In a matter of a few short years, telecom applications technology has transformed drastically and quickly. Traditional host based APIs are no longer sufficient. We are suddenly at the dawn of a new era where telecom has merged with the internet and social media.
What is needed today is a far more sophisticated platform and a modernized API to fully engage the full potential of the new telecom world.

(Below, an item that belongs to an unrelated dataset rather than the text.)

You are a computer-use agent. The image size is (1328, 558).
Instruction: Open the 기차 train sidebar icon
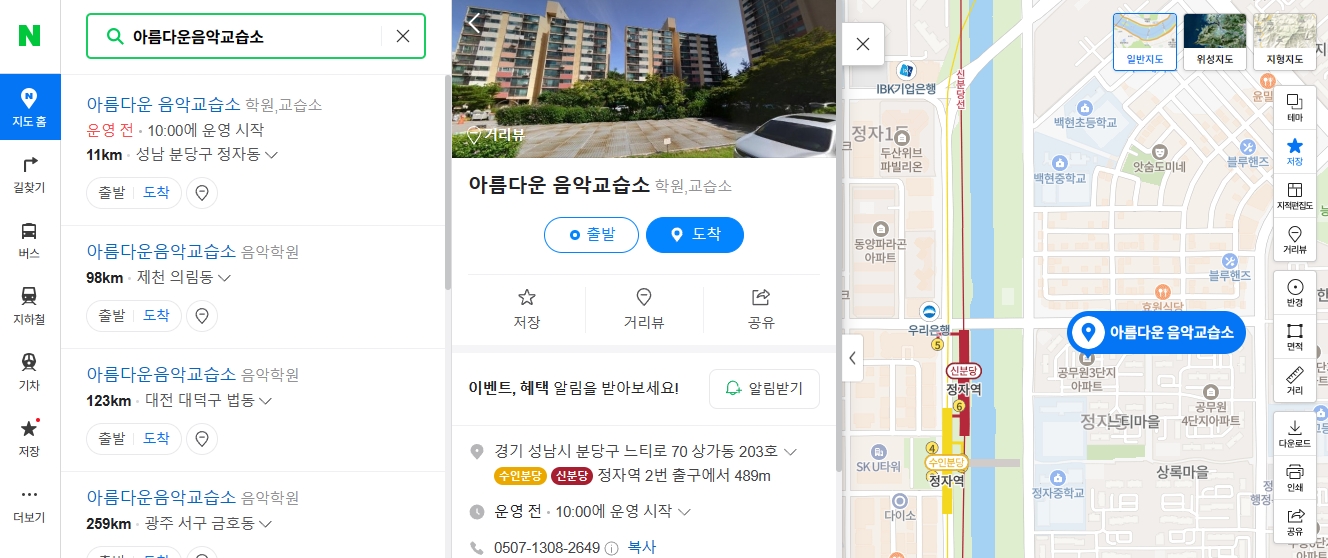click(30, 372)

Since our daily lives depend so heavily on instant connectivity and peer-to-peer interaction with others, the platform hosting telecom applications must be always available and able to provide reliable connectivity with acceptable voice quality – regardless of location and media channel used to communicate. This is the current reality where expectations are very high, where everything needs to work reliably and is expected to be very user friendly. These current expectations require new architecture and new tools. Unlike limits imposed by traditional host based APIs, network based APIs allow better scalability, more redundancy and un-restricted architecture. From a developer’s point of view, time to market has become even more critical while access to highly skilled programming talent has become more limited. Modern day developers expect to have a choice when it comes to programming languages and application platforms.

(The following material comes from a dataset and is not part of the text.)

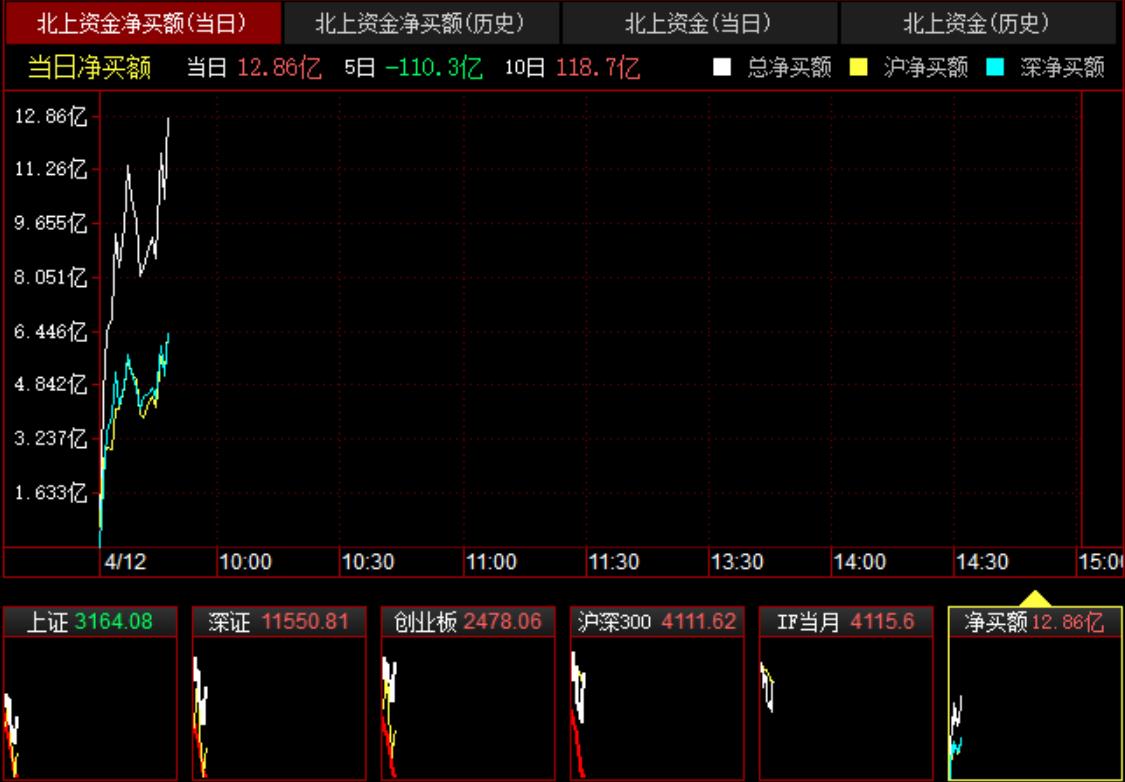Screen dimensions: 1125x782
Task: Click the 5日 net buy value
Action: (434, 68)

To effectively deal with this challenge, we have developed and released modern tools that take full advantage of our highly reliable and field proven core HMP telecom technology platform and we call it HMP-X1. With the release of X1, Pika has extended and modernized the existing set of host based APIs with gRPC/Protobuf (Protocol Buffers) based network API – directly mapped to it’s existing HMP APIs.
Through this modern network API, HMP-X1 allows for the expansion of the existing telecom concepts with the addition of complete redundancy while also encouraging software development for more sophisticated distributed network architectures. The use of language and platform agnostic Protbufs and gRPC will allow the freedom to create applications in most modern programming languages (those supported by protocol buffers). In practical terms this means that an application written in Java, Ruby, C#, Go, Python or even PHP can reside on any platform (including mobile devices) while still communicating with and controlling Pika’s HMP-X1 engine running in a customer’s data center or on a public cloud.
Consider the simple example of a PBX that has been developed using Pika’s XMP-X1 API. In such a case, the media processing server(s) can reside in a high availability data center and the logic for such an application (written in C# using Microsoft Visual Studio) would run locally. IVR messages, Voicemail recordings, dial plans, workflows and user data can all be stored local to the application that makes gRPC calls to a media processor for the heavy lifting.
HMP-X1 will enhance two key factors: versatility and reliability for both, users as well as developers. This can add tremendous value to the product, allow quicker time to market while lowering the overall cost of ownership.
Furthermore, HMP-X1 is the foundation of our more futuristic HMP-X2 (coming soon) which will offer REST/gRPC high level APIs with Multi-user and Multi-tenant features.